Gut strukturierte, naturnahe und artenreiche Gärten bieten genug Lebensraum für Nützlinge und machen den Einsatz chemischer Pflanzenschutzmittel überflüssig.

Am besten ist es, sich die Helferlein und Gegenspieler der Schädlinge in den Garten zu locken, mit heimischen Pflanzen und Naturmodulen, die den Wohnungssuchenden dadurch zur Verfügung gestellt werden, sind diese rasch zur Stelle.
Bäume, Sträucher und auch blühende Wiesen mit ihrer Vielfalt an Gräsern, Kräutern und Insekten sind wichtige Elemente im Kampf gegen die Schädlinge. Ein wildes Eck im Garten wird als Unterschlupf genutzt von Amphibien und Schuppenkriechtieren, und ist zudem ein Paradies für Schmetterlinge.

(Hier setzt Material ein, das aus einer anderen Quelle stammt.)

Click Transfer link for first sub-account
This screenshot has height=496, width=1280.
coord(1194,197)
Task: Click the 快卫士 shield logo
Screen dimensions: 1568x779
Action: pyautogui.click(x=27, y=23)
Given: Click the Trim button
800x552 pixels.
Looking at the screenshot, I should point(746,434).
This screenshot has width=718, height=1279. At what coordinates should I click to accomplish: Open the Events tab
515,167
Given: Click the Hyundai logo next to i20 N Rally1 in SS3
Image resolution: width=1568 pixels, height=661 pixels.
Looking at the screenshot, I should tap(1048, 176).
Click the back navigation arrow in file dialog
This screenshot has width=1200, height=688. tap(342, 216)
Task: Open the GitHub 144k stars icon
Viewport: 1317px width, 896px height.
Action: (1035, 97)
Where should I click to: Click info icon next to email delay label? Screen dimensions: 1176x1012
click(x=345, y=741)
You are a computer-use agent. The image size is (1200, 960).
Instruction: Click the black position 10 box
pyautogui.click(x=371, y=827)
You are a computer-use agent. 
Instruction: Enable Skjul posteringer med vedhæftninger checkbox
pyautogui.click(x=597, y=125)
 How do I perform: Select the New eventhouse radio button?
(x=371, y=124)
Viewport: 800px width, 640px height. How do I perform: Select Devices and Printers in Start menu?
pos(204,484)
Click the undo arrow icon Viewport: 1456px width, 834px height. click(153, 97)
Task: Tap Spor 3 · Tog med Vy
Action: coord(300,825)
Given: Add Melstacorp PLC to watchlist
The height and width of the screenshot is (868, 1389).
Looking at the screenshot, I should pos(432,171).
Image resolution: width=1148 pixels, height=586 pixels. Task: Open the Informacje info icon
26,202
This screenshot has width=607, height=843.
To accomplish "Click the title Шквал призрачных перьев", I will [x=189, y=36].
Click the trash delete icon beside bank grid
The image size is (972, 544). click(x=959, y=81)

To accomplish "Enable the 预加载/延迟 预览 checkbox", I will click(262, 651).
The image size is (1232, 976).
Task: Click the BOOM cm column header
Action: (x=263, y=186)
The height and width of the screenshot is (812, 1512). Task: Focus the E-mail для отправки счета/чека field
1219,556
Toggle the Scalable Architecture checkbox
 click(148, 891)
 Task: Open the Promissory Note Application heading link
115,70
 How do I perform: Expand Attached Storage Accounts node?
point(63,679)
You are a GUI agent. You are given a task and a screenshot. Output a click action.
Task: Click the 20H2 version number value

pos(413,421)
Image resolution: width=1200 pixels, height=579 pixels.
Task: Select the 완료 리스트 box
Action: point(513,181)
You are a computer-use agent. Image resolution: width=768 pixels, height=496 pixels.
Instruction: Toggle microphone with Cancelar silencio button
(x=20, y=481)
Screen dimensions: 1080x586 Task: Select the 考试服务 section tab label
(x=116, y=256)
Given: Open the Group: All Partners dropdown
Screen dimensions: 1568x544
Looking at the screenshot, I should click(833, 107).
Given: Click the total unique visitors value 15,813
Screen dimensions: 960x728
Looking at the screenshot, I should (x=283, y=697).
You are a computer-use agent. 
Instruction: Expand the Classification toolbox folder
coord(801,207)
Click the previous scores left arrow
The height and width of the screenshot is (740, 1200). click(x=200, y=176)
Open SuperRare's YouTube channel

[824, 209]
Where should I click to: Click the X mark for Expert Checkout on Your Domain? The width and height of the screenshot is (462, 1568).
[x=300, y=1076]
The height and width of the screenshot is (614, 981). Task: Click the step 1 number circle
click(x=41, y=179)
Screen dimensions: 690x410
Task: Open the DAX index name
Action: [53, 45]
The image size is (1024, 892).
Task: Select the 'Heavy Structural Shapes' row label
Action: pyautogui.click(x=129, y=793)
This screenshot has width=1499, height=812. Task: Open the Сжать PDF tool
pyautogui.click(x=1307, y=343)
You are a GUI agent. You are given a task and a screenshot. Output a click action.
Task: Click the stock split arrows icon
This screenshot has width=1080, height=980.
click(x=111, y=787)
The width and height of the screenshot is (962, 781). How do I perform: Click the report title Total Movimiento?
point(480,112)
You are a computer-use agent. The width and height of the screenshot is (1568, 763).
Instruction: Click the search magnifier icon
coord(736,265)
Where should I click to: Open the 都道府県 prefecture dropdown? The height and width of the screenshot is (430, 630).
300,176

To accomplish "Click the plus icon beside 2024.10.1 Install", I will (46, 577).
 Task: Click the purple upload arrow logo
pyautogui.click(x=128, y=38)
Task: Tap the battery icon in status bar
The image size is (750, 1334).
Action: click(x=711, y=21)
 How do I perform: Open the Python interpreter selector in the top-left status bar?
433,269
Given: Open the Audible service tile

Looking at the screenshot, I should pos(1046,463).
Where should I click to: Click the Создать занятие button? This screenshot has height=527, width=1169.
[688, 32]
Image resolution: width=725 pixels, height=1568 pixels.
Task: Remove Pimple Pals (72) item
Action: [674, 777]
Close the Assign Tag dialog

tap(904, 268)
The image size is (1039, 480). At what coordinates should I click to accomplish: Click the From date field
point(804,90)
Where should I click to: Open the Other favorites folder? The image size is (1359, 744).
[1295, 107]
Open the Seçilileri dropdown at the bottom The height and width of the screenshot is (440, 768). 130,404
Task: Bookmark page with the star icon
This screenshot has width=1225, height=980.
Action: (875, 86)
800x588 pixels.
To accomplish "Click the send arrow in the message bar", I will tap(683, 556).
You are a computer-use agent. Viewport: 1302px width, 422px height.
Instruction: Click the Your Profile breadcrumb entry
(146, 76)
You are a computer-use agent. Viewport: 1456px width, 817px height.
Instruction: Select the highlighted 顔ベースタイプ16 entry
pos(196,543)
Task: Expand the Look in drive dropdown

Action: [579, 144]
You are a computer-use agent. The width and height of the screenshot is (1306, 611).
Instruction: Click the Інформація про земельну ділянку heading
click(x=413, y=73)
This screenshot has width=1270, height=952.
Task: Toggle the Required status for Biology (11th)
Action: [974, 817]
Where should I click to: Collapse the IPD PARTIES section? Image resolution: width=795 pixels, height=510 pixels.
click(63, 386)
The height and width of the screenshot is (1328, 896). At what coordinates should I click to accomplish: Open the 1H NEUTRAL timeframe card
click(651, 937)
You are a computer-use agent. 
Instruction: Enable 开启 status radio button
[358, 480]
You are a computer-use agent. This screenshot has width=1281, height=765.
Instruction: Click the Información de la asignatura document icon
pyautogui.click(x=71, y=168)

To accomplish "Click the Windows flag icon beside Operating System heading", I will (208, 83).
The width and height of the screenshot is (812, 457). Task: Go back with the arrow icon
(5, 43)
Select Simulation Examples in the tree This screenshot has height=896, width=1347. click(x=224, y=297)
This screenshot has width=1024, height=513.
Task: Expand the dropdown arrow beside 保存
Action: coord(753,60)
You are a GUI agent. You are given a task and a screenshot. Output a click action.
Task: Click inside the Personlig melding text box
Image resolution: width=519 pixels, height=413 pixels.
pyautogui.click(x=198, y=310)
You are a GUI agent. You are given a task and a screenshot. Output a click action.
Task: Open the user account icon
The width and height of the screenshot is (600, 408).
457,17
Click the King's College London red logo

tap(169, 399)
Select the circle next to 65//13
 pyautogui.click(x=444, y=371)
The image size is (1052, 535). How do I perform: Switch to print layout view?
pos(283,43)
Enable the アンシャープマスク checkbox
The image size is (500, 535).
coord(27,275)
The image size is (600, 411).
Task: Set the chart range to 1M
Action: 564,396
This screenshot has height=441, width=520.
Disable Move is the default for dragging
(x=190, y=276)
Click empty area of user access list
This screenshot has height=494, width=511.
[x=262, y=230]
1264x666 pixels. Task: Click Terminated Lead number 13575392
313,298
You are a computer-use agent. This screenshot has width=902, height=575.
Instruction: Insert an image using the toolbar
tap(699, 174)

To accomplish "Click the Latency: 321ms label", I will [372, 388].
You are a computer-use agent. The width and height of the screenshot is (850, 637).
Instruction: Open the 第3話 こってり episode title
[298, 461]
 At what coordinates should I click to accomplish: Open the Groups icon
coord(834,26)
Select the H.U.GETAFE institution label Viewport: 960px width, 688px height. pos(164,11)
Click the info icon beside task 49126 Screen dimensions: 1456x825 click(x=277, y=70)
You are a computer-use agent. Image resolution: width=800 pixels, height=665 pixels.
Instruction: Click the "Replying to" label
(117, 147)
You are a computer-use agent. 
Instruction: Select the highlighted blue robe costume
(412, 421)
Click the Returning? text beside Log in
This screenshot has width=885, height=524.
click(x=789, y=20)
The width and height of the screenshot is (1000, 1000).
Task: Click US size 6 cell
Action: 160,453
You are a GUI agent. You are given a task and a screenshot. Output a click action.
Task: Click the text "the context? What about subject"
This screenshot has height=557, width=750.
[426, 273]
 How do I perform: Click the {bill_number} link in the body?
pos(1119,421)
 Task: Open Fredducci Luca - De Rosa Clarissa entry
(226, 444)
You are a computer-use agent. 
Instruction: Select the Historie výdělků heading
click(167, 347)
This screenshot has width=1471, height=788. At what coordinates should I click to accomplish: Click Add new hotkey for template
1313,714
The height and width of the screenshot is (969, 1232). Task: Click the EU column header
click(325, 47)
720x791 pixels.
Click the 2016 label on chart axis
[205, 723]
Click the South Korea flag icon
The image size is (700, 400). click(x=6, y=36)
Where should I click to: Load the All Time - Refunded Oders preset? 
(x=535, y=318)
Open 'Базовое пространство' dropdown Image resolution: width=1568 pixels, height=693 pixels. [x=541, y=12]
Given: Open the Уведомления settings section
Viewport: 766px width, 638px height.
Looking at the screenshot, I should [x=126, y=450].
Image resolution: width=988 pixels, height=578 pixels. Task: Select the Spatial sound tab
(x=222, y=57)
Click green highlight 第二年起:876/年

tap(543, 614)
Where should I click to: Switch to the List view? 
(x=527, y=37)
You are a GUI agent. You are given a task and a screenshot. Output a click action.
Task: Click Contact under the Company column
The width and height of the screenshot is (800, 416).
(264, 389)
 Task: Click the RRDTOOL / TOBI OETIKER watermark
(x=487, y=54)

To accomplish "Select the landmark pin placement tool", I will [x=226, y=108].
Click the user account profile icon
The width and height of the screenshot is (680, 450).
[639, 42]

Eine kleine Pfütze oder ein Teich stellt für viele am und im Wasser wohnenden Tier- und Pflanzenarten einen wichtigen Lebensraum dar. Auch Trockenmauern bieten ideale Lebensräume für viele Arten. Nützlinge besitzen ein enormes Potenzial bei der Kontrolle und Regulierung von Schadinsekten.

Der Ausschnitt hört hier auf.